* [The task] Exactly as they appear, retype the lines from the one containing "Image resolution: width=1200" through the final line of the data below. Leave pictures out.

····················

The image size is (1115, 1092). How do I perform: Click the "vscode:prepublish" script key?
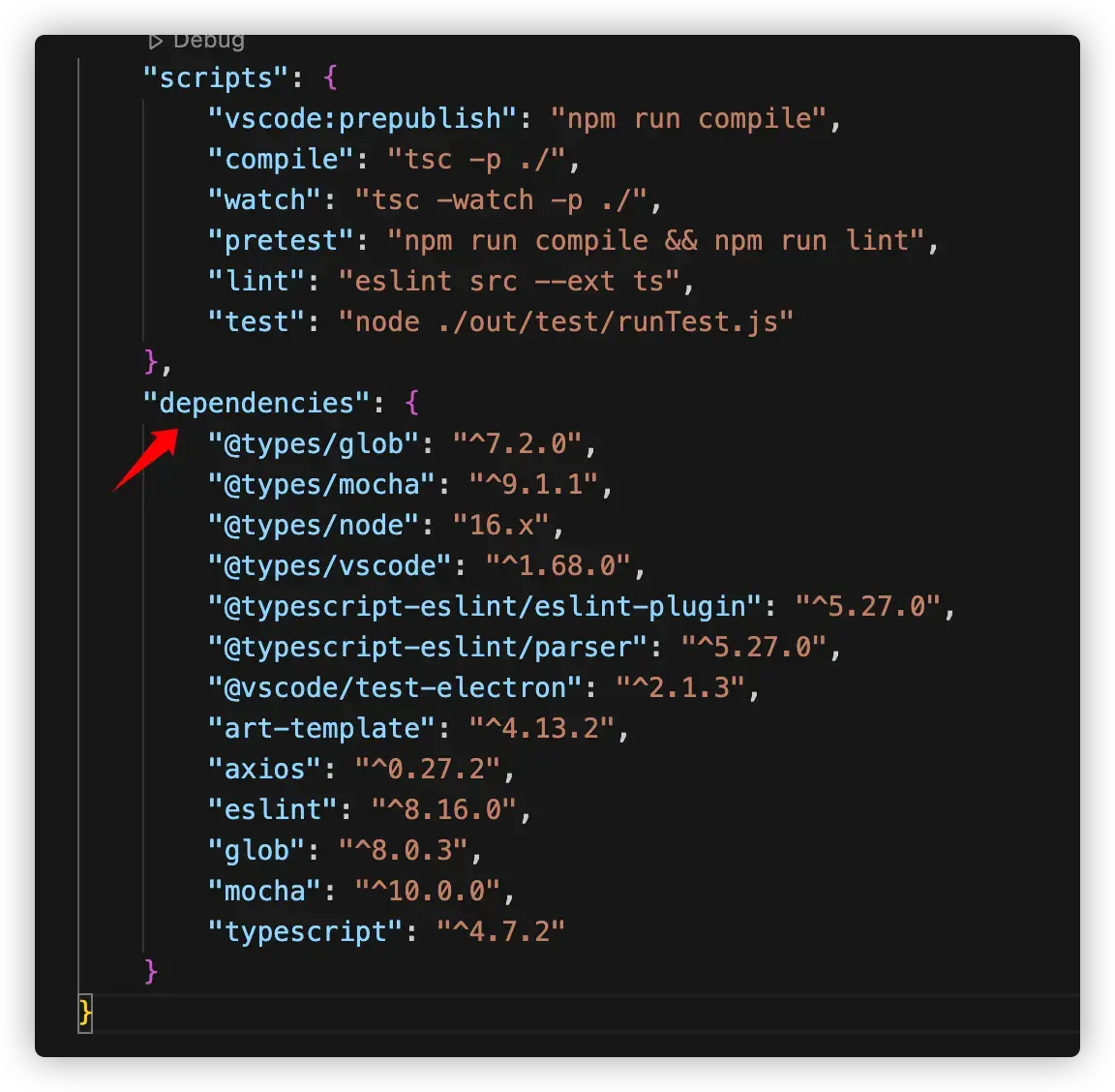click(x=362, y=119)
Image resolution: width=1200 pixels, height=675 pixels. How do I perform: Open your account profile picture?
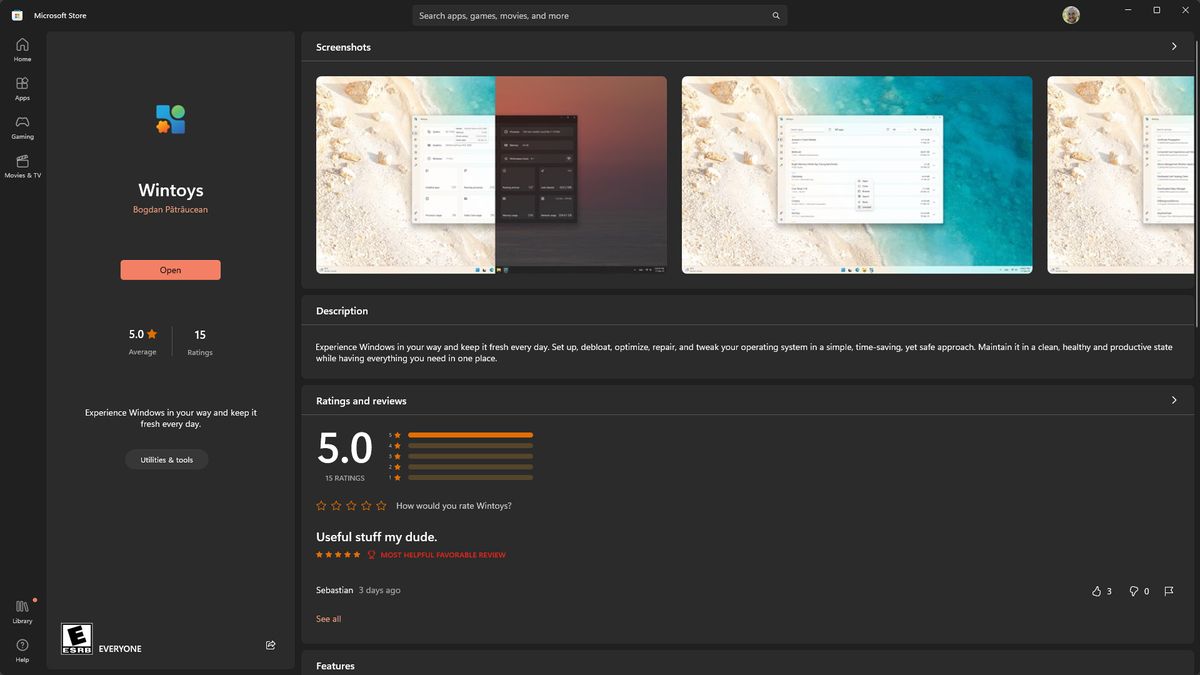(1070, 14)

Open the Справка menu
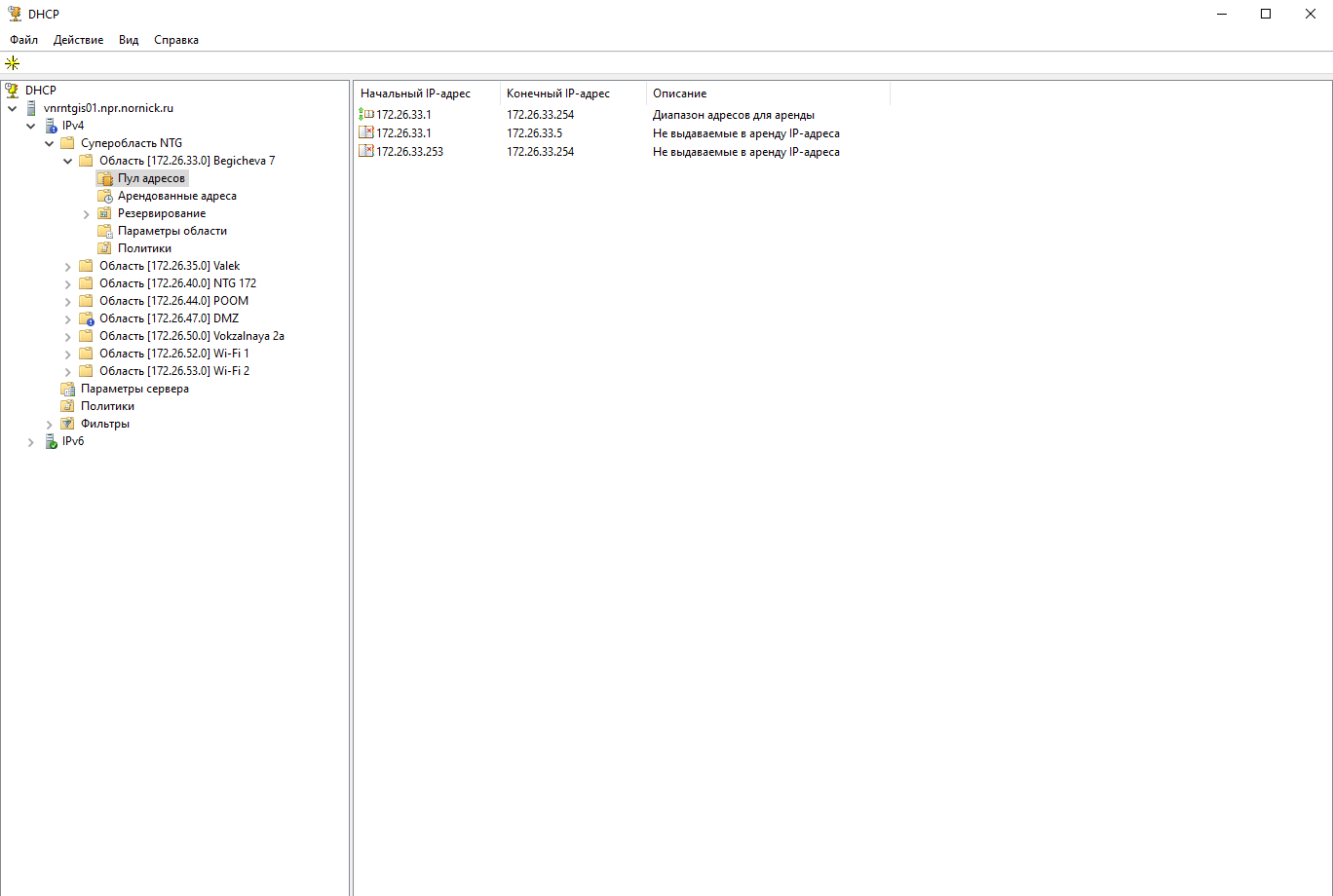(175, 40)
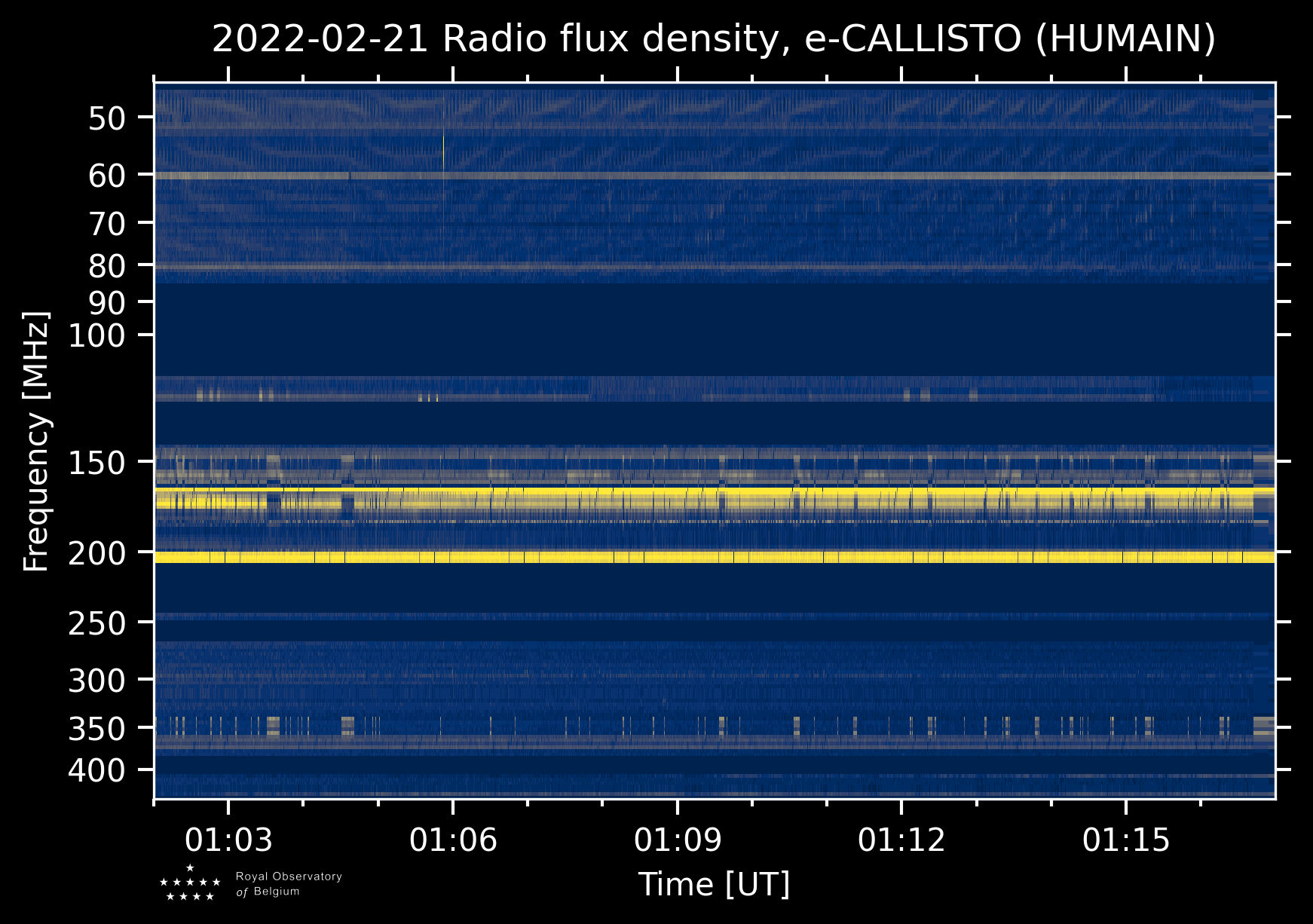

····················

* [Task solution]
Image resolution: width=1200 pixels, height=675 pixels. How do I perform: Open your account profile picture?
(1070, 14)

Open the Справка menu
(175, 40)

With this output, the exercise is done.